Ya lo creo, seguía él diciendo en su credo particular de persona buena, que algún capón ha de darme ya que lo merezco. Pero cada vez que leo a Lucas (15) y me encuentro con la perícopa del pasaje del Padre recibiendo al Hijo Pródigo, pienso que si él perdonó, el Buen Dios me perdonará a mí y me pondrá el mejor vestido y el mejor anillo, pues yo también llegaré arrepentido ante el Señor de la Esperanza y la Misericordia. No habrá queja de ningún otro hijo por el trato que reciba, pues los que ya han llegado a la Comunión de los Santos, estarán felices de recibirme, terminó asegurando Jacinto. 

Pero claro, decía como para sí mismo: algún cachete he de llevarme pues no siempre he sido capaz de responder con amor al Amor. Aunque, se argumentaba también para sí recordando la pregunta de Cristo a una entristecida Marta: “Jesús le contestó: Yo soy la resurrección y la vida; el que cree en mí, aunque muera, vivirá y todo el que vive y cree en mí, no morirá jamás. ¿Crees esto?” (Juan 11, 25-26) y yo creo, se afirmaba Jacinto rotundo. 

El amigo sacerdote que participaba en la Conferencia, le dijo: Jacinto, hemos de hablar tú y yo muy en serio. 

Jacinto, por toda contestación dijo: si le parece, hablamos delante de la Madre en la Capilla de la Inmaculada.

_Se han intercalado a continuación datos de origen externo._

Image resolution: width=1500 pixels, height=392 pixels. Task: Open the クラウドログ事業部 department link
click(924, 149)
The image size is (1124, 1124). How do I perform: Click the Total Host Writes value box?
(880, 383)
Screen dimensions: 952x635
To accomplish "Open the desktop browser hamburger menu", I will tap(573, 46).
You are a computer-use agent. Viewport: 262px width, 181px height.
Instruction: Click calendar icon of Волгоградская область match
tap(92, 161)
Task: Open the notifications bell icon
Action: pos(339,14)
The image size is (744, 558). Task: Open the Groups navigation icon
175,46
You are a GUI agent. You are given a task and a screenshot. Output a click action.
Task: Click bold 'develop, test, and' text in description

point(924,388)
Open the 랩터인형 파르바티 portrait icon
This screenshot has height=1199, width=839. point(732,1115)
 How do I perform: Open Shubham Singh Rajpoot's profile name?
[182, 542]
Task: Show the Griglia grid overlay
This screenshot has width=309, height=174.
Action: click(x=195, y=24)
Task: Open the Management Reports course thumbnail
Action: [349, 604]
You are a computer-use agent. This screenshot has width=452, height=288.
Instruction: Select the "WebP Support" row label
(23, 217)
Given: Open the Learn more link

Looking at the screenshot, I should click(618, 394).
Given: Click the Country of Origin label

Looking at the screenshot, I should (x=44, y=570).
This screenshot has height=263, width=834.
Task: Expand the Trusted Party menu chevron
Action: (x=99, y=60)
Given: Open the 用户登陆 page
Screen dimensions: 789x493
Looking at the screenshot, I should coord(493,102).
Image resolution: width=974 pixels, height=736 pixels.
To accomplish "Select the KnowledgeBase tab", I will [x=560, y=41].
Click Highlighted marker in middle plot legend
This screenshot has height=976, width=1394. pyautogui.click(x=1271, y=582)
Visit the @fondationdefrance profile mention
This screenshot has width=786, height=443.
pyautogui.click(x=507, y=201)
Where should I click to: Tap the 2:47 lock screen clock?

Siempre recurría Jacinto a María. 

El inocente Roberto, al suponer un poco triste a su amigo, le dio un par de palmadas en el hombro, para pasar después a dar palmas pura y simplemente, mientras el Presidente de la Conferencia, le hacía señas para que no fuera tan ruidoso. 

A mí, Jacinto, me traía siempre a la memoria, el siguiente párrafo de Aldo Marchesini en su libro “Siéntate corazón mío, Aventuras de contemplación”: “No había estudiado teología espiritual ni sagrada escritura, pero todos los días de su vida, en cuanto podía recordar, había pedido el don de la sabiduría, que hace comprender y gustar las cosas de Dios sin necesidad de palabras". Seguro que Jacinto imploraba también en ese sentido: el del mayor conocimiento y crecimiento espiritual.

 

 

[i] Roberto, era un amigo muy especial de toda la Conferencia de Jacinto, pero especialmente de éste que iba casi todos los días a visitarlo en la Casa de Misericordia en donde le tenían a su cuidado unas buenas Hermanas.